||Randy L. Mitchell
Associate Vice President
James Madison University
I’ve been employed in higher education for nearly 30 years, but it wasn’t until my own children attended college that I truly understood the importance of a college’s philosophy about student support services – something we call “student success” at JMU. I learned first-hand that, no matter how much I wanted to take care of my daughters, it was more important that the college cared about students enough to help them learn to take care of themselves. Yes, the temptation is still strong for me as a parent to want to pick up the phone, find the right person, get to the point, and take care of business when one of my daughters encounters a challenge. That, I’ve discovered, is absolutely the worst thing to do if I want my daughters to be independent, self-responsible, and capable of handling problems for themselves.
Student success at JMU or any other college is really the result of two things. First, the institution should help students with their transitions into, through, and out of the institution by delivering effective orientation programs, fostering career and major decision advising, and providing the resources through which students can make good post-college choices. Second, our students must assume responsibility for their learning, behavior, and decisions; these are life skills that they will need in their careers, communities, and homes.

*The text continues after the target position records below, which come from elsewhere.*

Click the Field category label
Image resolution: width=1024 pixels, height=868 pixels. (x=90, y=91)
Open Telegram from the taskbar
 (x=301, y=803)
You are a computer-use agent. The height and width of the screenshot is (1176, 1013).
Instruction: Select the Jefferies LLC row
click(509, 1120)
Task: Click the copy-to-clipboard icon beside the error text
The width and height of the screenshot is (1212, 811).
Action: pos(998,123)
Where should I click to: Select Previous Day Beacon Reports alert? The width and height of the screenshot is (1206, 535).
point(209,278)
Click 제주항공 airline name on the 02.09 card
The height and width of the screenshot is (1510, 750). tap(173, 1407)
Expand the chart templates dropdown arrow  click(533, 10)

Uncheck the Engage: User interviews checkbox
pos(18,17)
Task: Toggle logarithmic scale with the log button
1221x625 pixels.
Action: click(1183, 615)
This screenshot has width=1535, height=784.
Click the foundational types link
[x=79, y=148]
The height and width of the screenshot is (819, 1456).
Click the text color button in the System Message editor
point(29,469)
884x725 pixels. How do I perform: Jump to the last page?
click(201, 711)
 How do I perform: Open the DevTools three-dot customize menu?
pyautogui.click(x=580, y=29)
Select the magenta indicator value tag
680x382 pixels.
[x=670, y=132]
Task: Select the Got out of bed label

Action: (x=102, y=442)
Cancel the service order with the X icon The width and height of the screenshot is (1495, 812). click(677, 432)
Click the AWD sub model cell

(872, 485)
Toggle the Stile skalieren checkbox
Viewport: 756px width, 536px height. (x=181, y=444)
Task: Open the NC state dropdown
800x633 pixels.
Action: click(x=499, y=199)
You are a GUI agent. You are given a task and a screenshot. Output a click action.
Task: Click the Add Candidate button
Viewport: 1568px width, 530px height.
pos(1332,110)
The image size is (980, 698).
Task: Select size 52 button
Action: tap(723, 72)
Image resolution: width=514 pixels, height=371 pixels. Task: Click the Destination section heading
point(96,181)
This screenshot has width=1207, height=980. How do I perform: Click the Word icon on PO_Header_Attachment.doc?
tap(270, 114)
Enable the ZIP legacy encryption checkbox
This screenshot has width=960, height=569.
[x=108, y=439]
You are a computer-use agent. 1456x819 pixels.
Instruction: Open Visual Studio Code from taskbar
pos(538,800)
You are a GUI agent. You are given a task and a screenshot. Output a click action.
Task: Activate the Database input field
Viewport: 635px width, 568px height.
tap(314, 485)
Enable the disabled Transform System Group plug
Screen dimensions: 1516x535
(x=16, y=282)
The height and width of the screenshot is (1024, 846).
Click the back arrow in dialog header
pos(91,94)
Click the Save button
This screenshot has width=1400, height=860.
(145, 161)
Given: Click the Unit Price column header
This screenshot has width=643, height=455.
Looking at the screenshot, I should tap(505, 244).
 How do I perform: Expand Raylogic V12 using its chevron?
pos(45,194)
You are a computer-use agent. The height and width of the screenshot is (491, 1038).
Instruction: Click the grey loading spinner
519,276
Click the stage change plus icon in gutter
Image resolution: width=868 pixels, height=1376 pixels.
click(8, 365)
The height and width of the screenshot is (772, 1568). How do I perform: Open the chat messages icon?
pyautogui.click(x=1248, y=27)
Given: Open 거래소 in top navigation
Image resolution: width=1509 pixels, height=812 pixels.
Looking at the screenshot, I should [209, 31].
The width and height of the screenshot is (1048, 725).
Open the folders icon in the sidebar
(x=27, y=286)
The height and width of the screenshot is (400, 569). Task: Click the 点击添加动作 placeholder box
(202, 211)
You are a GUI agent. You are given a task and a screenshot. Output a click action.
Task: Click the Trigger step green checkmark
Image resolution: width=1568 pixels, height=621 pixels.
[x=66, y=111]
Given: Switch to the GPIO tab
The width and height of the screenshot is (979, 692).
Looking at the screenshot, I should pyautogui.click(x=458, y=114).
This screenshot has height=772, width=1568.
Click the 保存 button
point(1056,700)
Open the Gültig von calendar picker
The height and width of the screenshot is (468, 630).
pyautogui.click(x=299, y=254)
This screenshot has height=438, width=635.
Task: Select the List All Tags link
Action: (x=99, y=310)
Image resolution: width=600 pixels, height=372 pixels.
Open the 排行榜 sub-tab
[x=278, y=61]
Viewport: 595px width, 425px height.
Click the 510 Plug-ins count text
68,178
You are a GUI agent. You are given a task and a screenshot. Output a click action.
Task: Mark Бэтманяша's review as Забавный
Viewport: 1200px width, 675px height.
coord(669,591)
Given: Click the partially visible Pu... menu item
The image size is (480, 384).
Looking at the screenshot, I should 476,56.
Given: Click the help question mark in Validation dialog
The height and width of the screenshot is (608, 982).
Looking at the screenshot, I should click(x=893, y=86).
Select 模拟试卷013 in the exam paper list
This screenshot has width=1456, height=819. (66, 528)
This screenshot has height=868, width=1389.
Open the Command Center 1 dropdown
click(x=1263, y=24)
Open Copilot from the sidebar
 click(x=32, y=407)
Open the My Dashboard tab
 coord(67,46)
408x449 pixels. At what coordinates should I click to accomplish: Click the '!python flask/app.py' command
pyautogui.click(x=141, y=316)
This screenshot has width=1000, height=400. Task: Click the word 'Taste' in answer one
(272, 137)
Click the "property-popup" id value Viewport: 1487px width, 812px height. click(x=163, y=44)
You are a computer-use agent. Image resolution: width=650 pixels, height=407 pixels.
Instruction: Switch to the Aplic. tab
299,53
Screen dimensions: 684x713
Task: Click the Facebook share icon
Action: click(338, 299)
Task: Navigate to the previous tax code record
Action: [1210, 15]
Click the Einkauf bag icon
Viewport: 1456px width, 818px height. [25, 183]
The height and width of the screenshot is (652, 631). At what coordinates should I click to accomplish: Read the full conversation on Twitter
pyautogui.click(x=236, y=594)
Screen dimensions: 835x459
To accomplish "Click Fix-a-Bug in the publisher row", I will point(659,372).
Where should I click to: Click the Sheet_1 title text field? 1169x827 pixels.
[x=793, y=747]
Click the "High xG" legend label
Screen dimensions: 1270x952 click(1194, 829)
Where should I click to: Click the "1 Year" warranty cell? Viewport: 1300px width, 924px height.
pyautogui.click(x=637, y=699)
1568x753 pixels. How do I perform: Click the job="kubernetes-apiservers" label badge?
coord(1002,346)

The best thing I did for my daughters while they were in college, although they wouldn’t admit it until later, was to listen, empathize, and learn to say, “So what are you going to do about it,” when presented with the crisis du jour. The best part of that strategy was that they almost always had the right response, without my help. Telling them how to fix the problem is never as useful as listening to how they think through and plan on addressing the problem. I guess you could say I’ve graduated to a different relationship; instead of taking care of them, I’m watching as they learn to take care of themselves.